Why do we have bugs?
The Pursuit of Mathematical Certainty
In the early 20th century, the mathematician David Hilbert posed a challenge. He envisioned a universal method, an effective procedure or “truth machine,” that could take any mathematical statement and decide, once and for all, whether it was true or false. This was a central component of his program to formalize all of mathematics and resolve the foundational crisis that had emerged from paradoxes in logic and set theory, such as Russell’s paradox. Hilbert believed that by mechanizing mathematical reasoning, certainty could be restored.
In response to this challenge, Alan Turing described a theoretical “automatic machine” (or a-machine), the model we now call the Turing machine. The purpose was not to construct a physical device but to create a formal model that could capture the essence of any conceivable computation.
However, Hilbert’s dream was ultimately proven to be unattainable. In 1931, Kurt Gödel published his incompleteness theorems. He demonstrated that any consistent formal system powerful enough to describe arithmetic will inevitably contain true statements that cannot be proven within the system itself. This implied that no single, complete set of rules could ever capture the entirety of mathematical truth. A system could be designed to produce only truths (making it sound), but it would necessarily be incomplete. Hilbert’s vision of a complete and mechanically decidable mathematics was therefore impossible.
The Halting Problem and Static Analysis
Turing extended this concept from mathematical proof to computation itself. He showed that fundamental limits exist on what can be computed in principle. His most famous illustration of this is the Halting Problem, which asks if an algorithm can exist that, given an arbitrary program and its input, can determine whether that program will eventually halt or run forever.
The answer is no. No such universal algorithm can exist. This was a direct blow to Hilbert’s vision; if one cannot even determine whether a simple program will halt, one certainly cannot build a machine to decide the truth of all mathematical statements.
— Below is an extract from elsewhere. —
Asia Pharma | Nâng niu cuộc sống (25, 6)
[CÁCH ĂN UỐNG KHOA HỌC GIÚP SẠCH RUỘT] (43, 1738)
This theoretical limit has a direct practical consequence in a field we now call static analysis. The Halting Problem is the canonical example of an undecidable property. If a perfect static analyzer existed, it could inspect any program’s source code and determine with certainty whether it would halt, contain bugs, or perform its intended function correctly. Such a tool would eliminate the need for most forms of testing, as the compiler could simply verify the program’s correctness. Because of the Halting Problem, we know this is impossible in the general case. Static analysis can be a powerful tool, but it can never be perfect.
The Trade-off in Language Design
This fundamental limit forces a trade-off in the design of programming languages: the more powerful and expressive a language is (i.e., Turing-complete), the less can be proven about its behavior statically. Conversely, the simpler the language, the more guarantees a compiler or interpreter can provide before the program is executed.
This is why simple, non-Turing-complete data formats like YAML or JSON are used for configuration. Their lack of arbitrary loops or conditionals makes them easy to parse, validate, and verify for correctness.
The Rust programming language offers a compelling modern example of this principle. Its design deliberately restricts the set of valid programs to prioritize safety that can be proven statically. The compiler’s borrow checker enforces a strict set of rules regarding data ownership, lifetimes, and mutability. As a result, entire classes of common bugs, such as use-after-free errors and data races, are eliminated at compile time.
This safety comes at a cost. Not all objectively correct programs are accepted by the compiler; it only permits a subset of safe programs, namely, those whose safety it can prove through its analysis. This echoes Turing’s insight: one cannot have everything. A language can either allow maximum expressiveness at the risk of undetectable errors or restrict expressiveness to gain stronger guarantees.
For situations requiring low-level control, Rust provides the unsafe keyword. This keyword signals that the programmer is manually taking responsibility for upholding the language’s safety invariants, allowing an escape from the compiler’s restrictions when absolutely necessary.
Funny personal note
When I just started programming, way before college, I was using Python. I didn’t know anything about computability theory or Turing machines. But one thing I noticed, even as a total noob, was how much nicer it felt when my editor caught mistakes early.
If I forgot a colon or messed up indentation, the editor would add a little red line under my code. I preferred that a lot compared to running the program and getting a runtime error. Even back then, I realized errors caught before execution are way easier to deal with. I didn’t know the word “static analysis” yet, but I already liked the idea of having my mistakes flagged as soon as possible, even if no one taught me that. I also wondered why my editor did not tell me about this runtime error before. That is why I wanted to write this blog post, If you’ve taken a CS class, you may already know this, but this post is a gift to the me from the past.